So yeah, we sent many people away with the sole mission of going home and putting Linux on their machines. Dave Kaplan

Mepis was a hit largely due to its much improved graphix.

received an email on Sunday morning and I now have permission to share this with you.

This is why we do what we do.

Hi David
Many thanks for your time and kindness you gave me today.

Because of my limited LINUX knowledge I was a bit apprehensive getting into LINUX, but today, thanks to you, I managed to break thru the fear barrier and actually installed the Mint disk you gave me today
It's all up and running, printer and all, so I'm now having fun learning to drive the thing.

Once again "Thanks Alot"
Kindess Regards

So a success? Yeah, I'd call it that. We can do better and we will. Next stop? Sometime after the holidays in a little place called Taos New Mexico. First though, look for some upcoming articles and Spotlight blogs on TouchStone Technology, Loye Young of Issac and Young Computer company and of of the people you might least expect to become a Python Scriptor.

All-Righty Then...


kozmcrae said...

Community meets community. I like it.

Anonymous said...

Helios...don't stress the numbers. If you drew even the low estimation the first few hours, and only half of them left with a disk, you've done more in one day than most Linux Users have done their entire lifetime. You get slammed often my friend and I not only thank you for the work you do and the time you've done it. I thank you for tolerating the occasional idiot that cloaks their obvious envy in venomous prose.

You help us all remember that we need to do our part.

Manny O

Amenditman said...

Exactly right!

All the pretty graphics in the world would never have convinced me to climb the no Microsoft mountain.

I came to Linux because 'their' product would not allow me to use "MY" computer the way I wanted to.

Once I was convinced that Linux would do what I wanted, I made the decision to switch. Not a decision made lightly, I knew there would be a learning curve and a few trade-offs. :-)

I suspect we in the GNU/Linux/FOSS community will always be most successful by demonstrating the advantages to the user.

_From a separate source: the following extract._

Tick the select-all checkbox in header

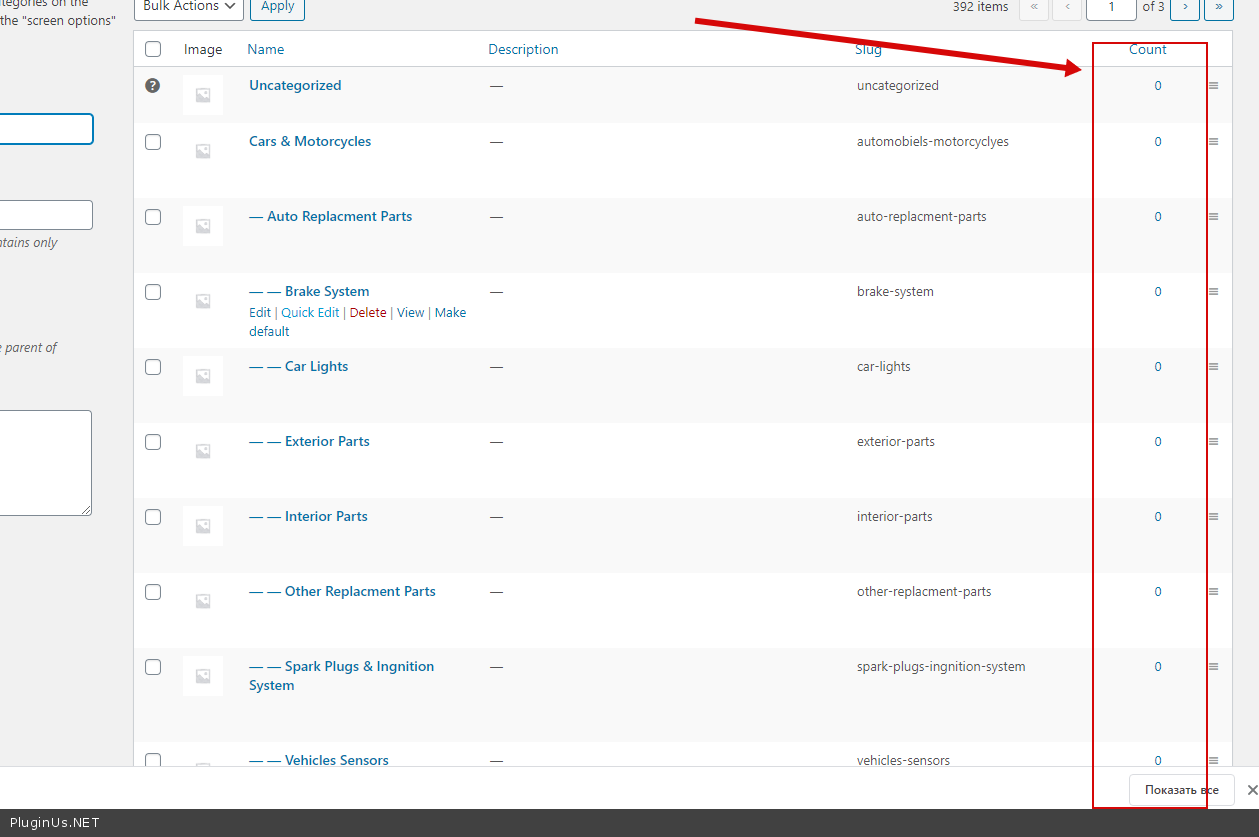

Fancy window dressing is just a big plus.

Thanks for the man on the scene report h


Anonymous said...

So through all the hype and bull crap, you only pulled in 60 people? Maybe now you'll see just how miserably you failed and leave us alone.

Unknown said...

I just walked in the door and sat down at my computer after that marathon layover in Phoenix...yes coming from Lindependence. It's one am in the morning and this is what I find. Well, my first inclination was to just crapcan the remark because it serves no purpose but to discourage others...but I'm not going to do that. I can see why you didn't bother to leave a name...

Lindependence is a fantastic idea. It re-emerges the install-fest as a viable way to spread the word and help others.'s a novel way of doing it. Now I am going to address your point with the same sensitivity that you left yours.

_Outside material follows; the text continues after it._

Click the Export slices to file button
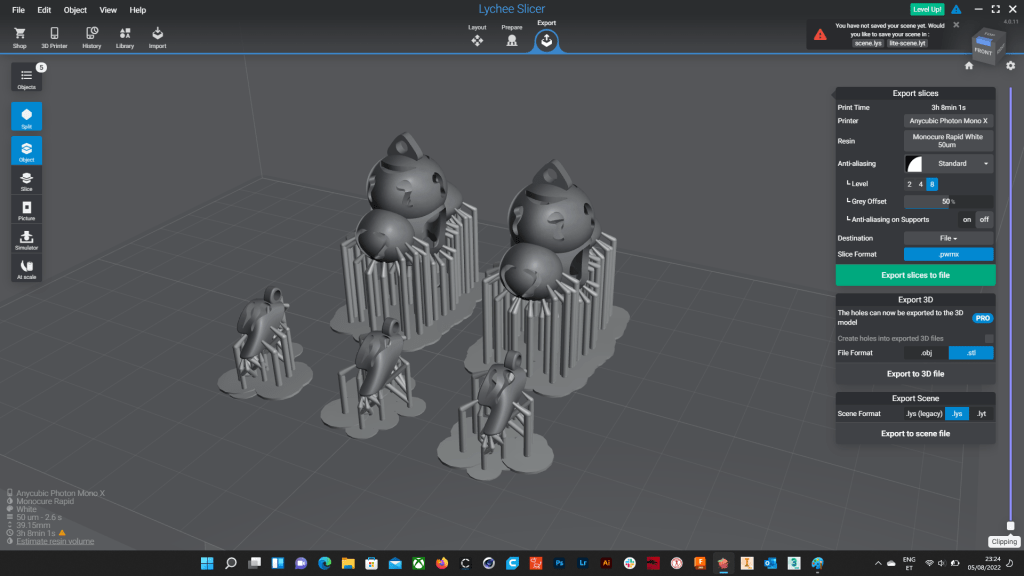point(915,275)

Lindependence doesn't exist to increase your self worth and esteem in direct and positive correlation to the number of new Linux Users we create. Neither does it exist for your entertainment. The people that traveled from out of state did it either on their own dime or from donations freely given by others. We paid for our own hotel rooms, meals and yes, maybe a smattering of frivolity. I didn't see you digging into your ass pocket to assist with any of that.

You want honesty...ok pal, here it is.

It will take 500-750 dollars to pull off each Lindependence project and make it work the way it is supposed to. We've tried Public Service Announcements and free advertising. It just doesn't give us the coverage we need to make it happen. When the founders of the project have to continually spend over 1000 dollars of their own money on each event, I promise you, there probably won't be a third.

Specifically, one particular owner of a Linux News Site has ordered his staff to crapcan any article that mentions the need for funding a project. His insistence on that detail has fairly put a jackboot on the throat of what we do. I am guessing him and Dan Frye would be good friends. That site was our first line of announcements and we sort of hoped that the people reading the announcements would read between the lines and do what had to be done. Some did...but not near enough. Do you know the sum total of donations that came in for this project in Portland?

You couldn't operate your car for one month on what we received.

The ones that do donate are the ones that do it time after time after time. I can fairly well assume you are not one of them.

So I am terribly sorry to disappoint you. Should you want to see more numbers the next time, maybe you ought to shut up and give us what we need to do our job.

Enthusiasm and love of what we do has proved to be less than marketable when it comes to purchasing airtime.


Anonymous said...

Hello Ken,
Glad to hear you made it back home in less than two pieces ;-}

I have been one of those people who has been quietly watching from the sidelines applauding the work you and the other volunteers have done with Lindependence.

I have been working with Linux for the past 18months and have rediscovered my joy of computers. I now share that joy with as many people as I can.

I have introduced FOSS and Linux to a number of people and have donated extra computers I have to people who want to try out Linux. The response has been fantastic.

Reading about Lindependence and the other projects has convinced me to get out into the community and do something to promote and advocate for FOSS and Linux.

Thank you for showing how hands on action is worth more than words on a screen.


Anonymous said...

I've posted a link to this blog on the Mandriva Forums.

einfeldt said...

Hi Helios,

Thanks so much to you and Larry for hunkering down and doing it again with Lindependence there in Portland. Lindependence _does_ count because it reaches new users _and_ it gives hope and inspiration to the community to see your outreach picked up by the folks there in Portland. You are duplicating yourselves, you and Larry. That is a spark that we need.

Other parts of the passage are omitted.